* _Fragmento proporcionado_
■ ■ ■

En la novela de Han Kang encontramos dos voces y dos perspectivas que alternan el pasado y el presente, así como «Las clases de griego», donde se proponen reflexiones filosóficas que enriquecen el relato. Si bien no pretende ser una obra que revolucione la historia de la literatura, se trata de un relato con profundo encanto, de un entrelazamiento de vidas que confrontan la imposibilidad de ver con la imposibilidad de decir.
De Han Kang había leído La vegetariana y Actos humanos. Ambas obras me parecieron de gran interés y me mostraron a una autora de una sensibilidad distinta, de un lirismo suave y sutil, pero a la vez directa, brutal y desgarradora cuando la narración lo exige. Se trata de dos novelas potentes, de argumentos complejos y que ofrecen, a pesar de la desgarrador de lo contado, visiones del mundo que me parecieron refrescantes. El punto es que su dos obras me gustaron, sobre todo porque las leí antes de su polémico nombramiento como ganadora del Premio Nobel en 2024.
La clase de griego1 es la primera de sus obras que leo posterior al premio y mi objetivo lector era no dejarme influir por el prejuicio de “autora sobrevalorada” que mucha gente le ha colgado, a mi juicio, sin razón puesto que apenas estamos descubriendo el conjunto de su obra.

■ ■ ■

* _Listado de datos_

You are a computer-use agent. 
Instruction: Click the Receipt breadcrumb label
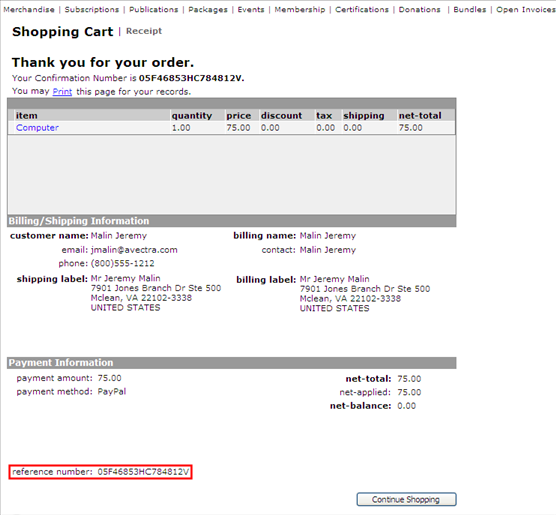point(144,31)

■ ■ ■

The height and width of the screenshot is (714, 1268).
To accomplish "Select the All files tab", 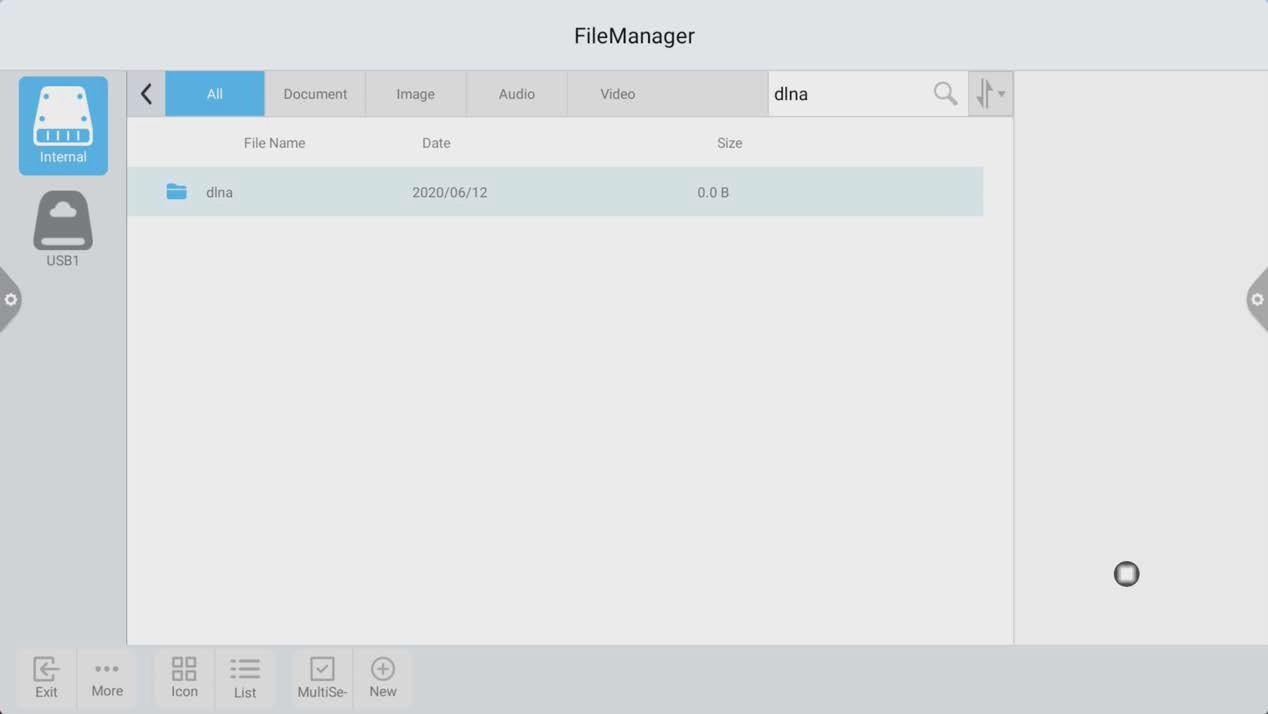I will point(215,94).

■ ■ ■

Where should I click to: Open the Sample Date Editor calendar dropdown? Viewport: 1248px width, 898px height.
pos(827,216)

■ ■ ■

* _Trabajo requerido_
**a.** Actualiza el pasaje del fragmento desde "En la novela" hasta "imposibilidad de decir.", ambos incluidos, cambiando "profundo encanto" por "gran atractivo".
**b.** Responde estas preguntas sobre el fragmento:
(i) ¿Cuántas voces alternan en la novela de Han Kang?
(ii) ¿Qué dos obras de Han Kang se habían leído antes?
(iii) ¿En qué año se nombró a Han Kang ganadora del Premio Nobel?
Los registros son un material independiente del fragmento.

* _Conjunto de respuestas_
**a.**
En la novela de Han Kang encontramos dos voces y dos perspectivas que alternan el pasado y el presente, así como «Las clases de griego», donde se proponen reflexiones filosóficas que enriquecen el relato. Si bien no pretende ser una obra que revolucione la historia de la literatura, se trata de un relato con gran atractivo, de un entrelazamiento de vidas que confrontan la imposibilidad de ver con la imposibilidad de decir.

**b.**
(i) Dos voces.
(ii) La vegetariana y Actos humanos.
(iii) En 2024.